第四話 「遭遇」
天は青く、雲は白い。
砦のあった山を一つ越え、現在はなだらかな稜線が青空にくっきりと見える丘の、開けた草原の中を歩いていた。よく晴れた空には、ふっくらとした小さな雲がゆったりと流れている。穏やかな風が草原を吹き渡っても、新緑の背丈は波立つほどに高くない。ところどころに顔を出す小さな花が、歌うように揺れた。
「魔法を使うには、その玉が必要なのか?」
険しい山道を抜けた後の平坦な道は歩き易い。足下に注意を払わなくていい分、話をする余裕ができていた。
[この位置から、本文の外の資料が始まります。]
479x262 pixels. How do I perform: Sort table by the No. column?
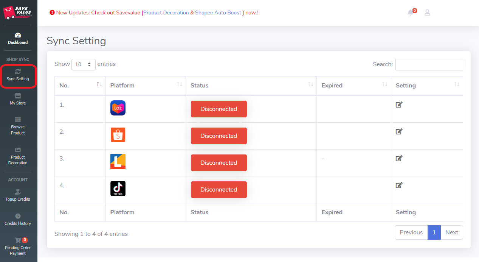pyautogui.click(x=80, y=85)
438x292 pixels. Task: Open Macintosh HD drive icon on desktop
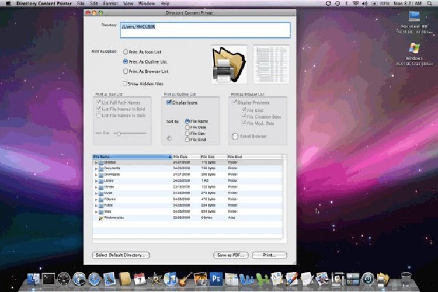414,16
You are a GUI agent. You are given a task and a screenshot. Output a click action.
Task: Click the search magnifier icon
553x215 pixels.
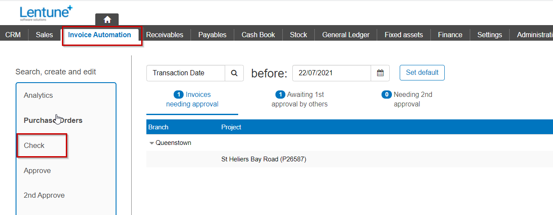(234, 73)
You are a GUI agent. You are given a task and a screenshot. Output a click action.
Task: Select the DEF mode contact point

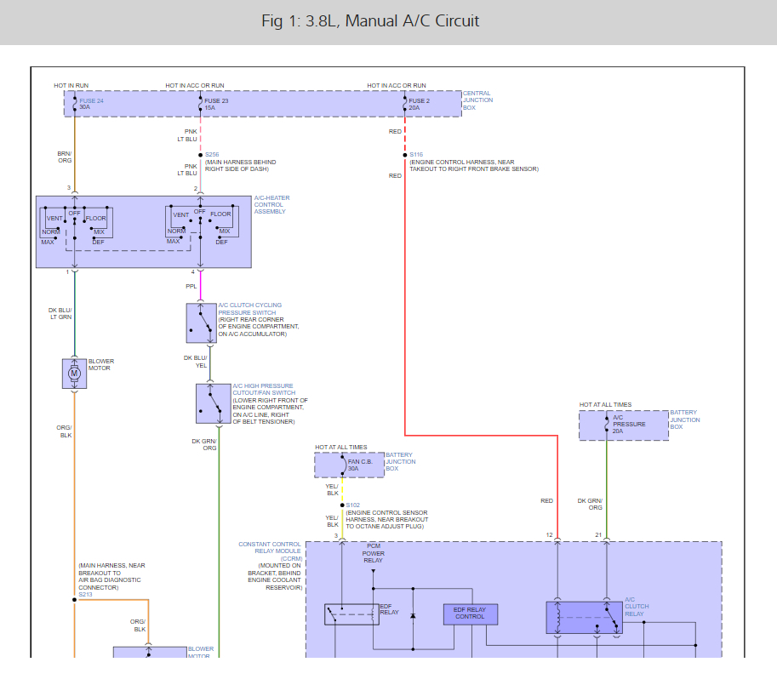[94, 239]
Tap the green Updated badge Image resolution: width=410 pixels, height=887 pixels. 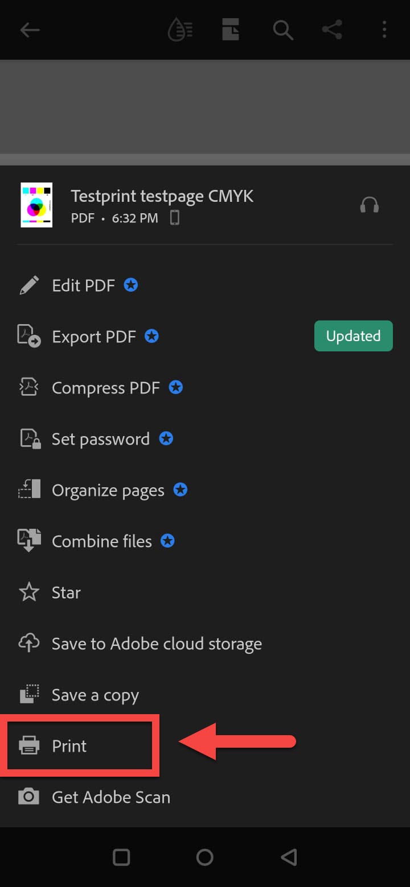tap(353, 336)
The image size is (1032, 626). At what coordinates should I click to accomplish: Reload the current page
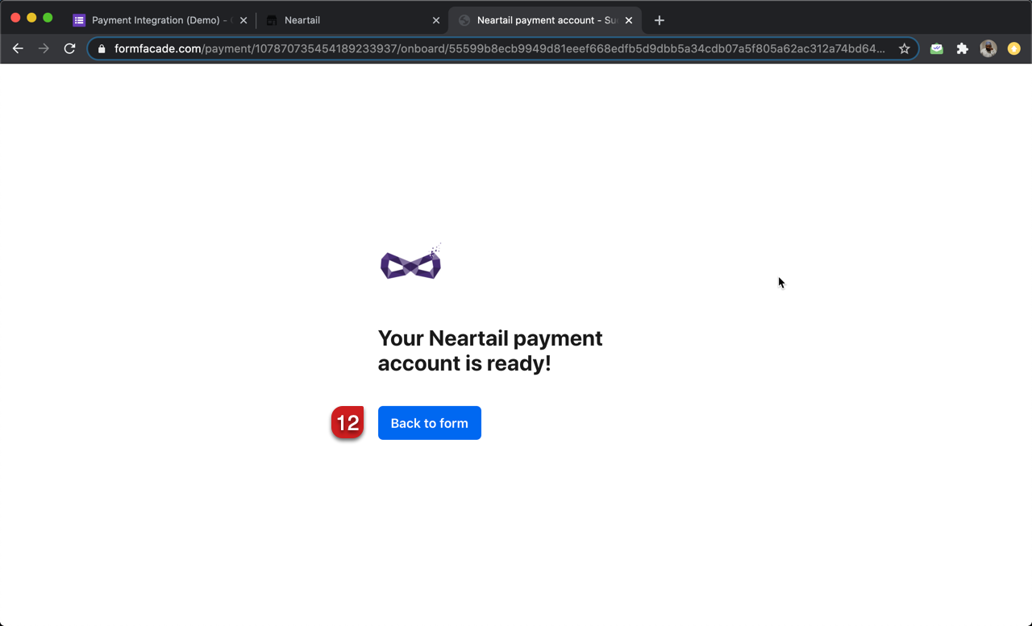(69, 48)
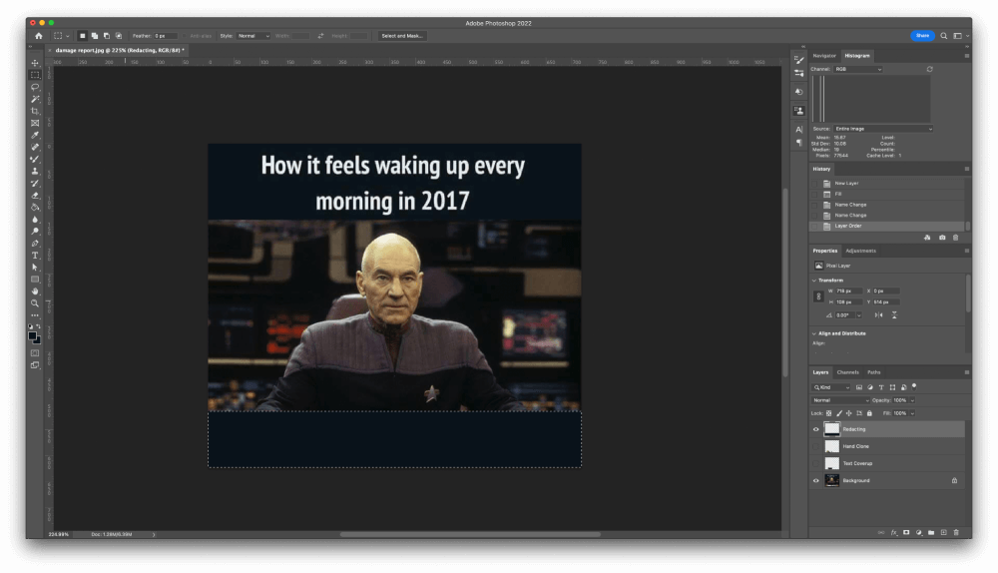The width and height of the screenshot is (998, 573).
Task: Select the Eyedropper tool
Action: pos(35,135)
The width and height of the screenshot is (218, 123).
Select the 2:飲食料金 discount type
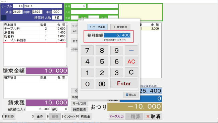[120, 27]
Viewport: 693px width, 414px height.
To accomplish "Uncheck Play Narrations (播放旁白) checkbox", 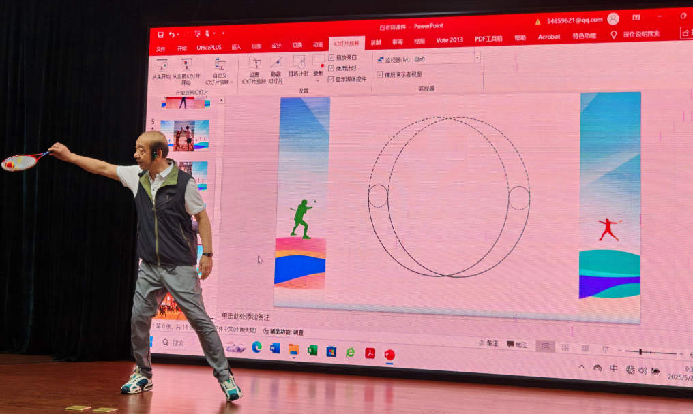I will coord(331,58).
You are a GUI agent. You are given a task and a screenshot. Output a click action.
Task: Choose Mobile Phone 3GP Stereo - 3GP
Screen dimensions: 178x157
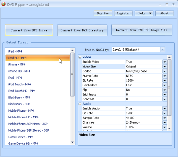pos(29,130)
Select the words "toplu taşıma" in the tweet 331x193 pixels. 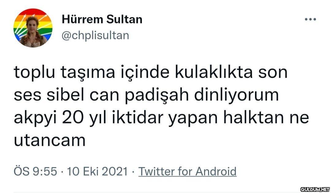click(64, 72)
前を単調に歩く魔法使いの肩に、杖の先に付いた白い玉が乗っている。さっきから、滑らかで少しの歪みもない玉が歩調に合わせて上下するのが目に入って、気になっていた。玉の中に閉じ込められた白いもやがゆっくりとたゆたう。
「これですか?」
問われたルートは歩を緩め、小首を傾げて振り返った。肩に乗せていた杖を手に取り、こちらに見せるようにする。二度瞬きした顔は、思い掛けない質問だったのか、意外そうだ。
我がひとつうなずくと、何故か心底納得したような顔に切り替わった。
にこりと笑う。
「そうですよ。
これは法玉といって、特別な石を特別な製法で加工して作られます。
人間が魔法を使うのに、不可欠なものの一つです。
一般にはあまり知られていないですが、この石で重要なのは、真球であることです。同じ素材で同じように作っても、きれいな球形でなければ意味がありません。だからこの杖も、玉を傷つけないようにはめ込まれているでしょう?」
前に向き直って、玉を見ながら滑らかに解説する。最後にはこちらに杖の先を差し出して、玉の留め具の部分を指差して見せた。確かに、宝石の装飾でそうするように、玉に穴を開けるのではなく、台座から爪を出して玉を抱え込むように留められていた。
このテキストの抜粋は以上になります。